5. A self substrate bias generator according to claim 4, wherein the means for supplying said first and second signals comprises:

means for supplying a third clock signal;

delay means for delaying said third clock signal;

means for receiving said third clock signal and a delay signal from said delay means, for generating the NAND of said third clock signal and said delay signal, and for outputting this NAND as said first signal; and

means for receiving said first signal and said delay signal, generating the OR of the third signal and the delay signal, and for outputting this OR as said second signal.

6. A self substrate bias generator according to claim 1, wherein said semiconductor substrate is an N-type semiconductor substrate, and said self substrate bias generator is a circuit for pumping the charges from said predetermined potential into said semiconductor substrate and for maintaining the potential of the semiconductor substrate to a potential above said predetermined potential.
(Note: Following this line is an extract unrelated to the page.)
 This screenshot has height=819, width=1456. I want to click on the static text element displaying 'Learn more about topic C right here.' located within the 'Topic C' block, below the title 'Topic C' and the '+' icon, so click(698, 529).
7. A self substrate bias generator according to claim 6, wherein an electronic circuit is formed in the portion other than the portion of said semiconductor substrate where said self substrate bias generator is formed, and said predetermined potential is substantially the same as the power source potential to be applied to said electronic circuit.

8. A self substrate bias generator according to claim 6, wherein the means for supplying said first and second signals is means for supplying clock signals so as to set a potential of said first node to an H level after said third transistor is turned off and to set a potential of said second node to an H level after said fourth transistor is turned off.

9. A self substrate bias generator according to claim 8, wherein the means for supplying said first and second clock signals comprises:

means for supplying a third clock signal;

delay means for delaying said third clock signal;

means for receiving said third clock signal and a delay signal from said delay means, for generating the AND of said third clock signal and said delay signal, and for outputting this AND as said first signal; and

means for receiving said first signal and said delay signal, for generating the NOR of the third signal and the delay signal, and for outputting this NOR as said second signal.

10. A self substrate bias generator according to claim 2, wherein said first and second signals are first and second clock signals, respectively, said first clock signal changes in level from H level to L level after the level of said second clock signal changes from L level to H level, and said second clock signal changes in level from H level to L level after the level of said first clock signal changes from L level to H level.

11. A self substrate bias generator according to claim 6, wherein said first and second signals are first and second clock signals, respectively, said second clock signal changes in level from H level to L level after the level of said first clock signal changes from L level to H level, and said first clock signal changes in level from H level to L level after the level of said second clock signal changes from L level to H level.